Material provided –
--------------------------------------------------

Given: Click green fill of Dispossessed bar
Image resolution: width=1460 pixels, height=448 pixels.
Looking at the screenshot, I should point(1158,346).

--------------------------------------------------

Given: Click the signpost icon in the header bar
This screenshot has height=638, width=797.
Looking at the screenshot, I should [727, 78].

--------------------------------------------------

Directive –
Reproduce the material word for word, from the line containing "Given: Click green fill of Dispossessed bar" down to the line containing "Looking at the screenshot, I should point(1158,346).", including both of those lines.

Solution for this exercise –
Given: Click green fill of Dispossessed bar
Image resolution: width=1460 pixels, height=448 pixels.
Looking at the screenshot, I should point(1158,346).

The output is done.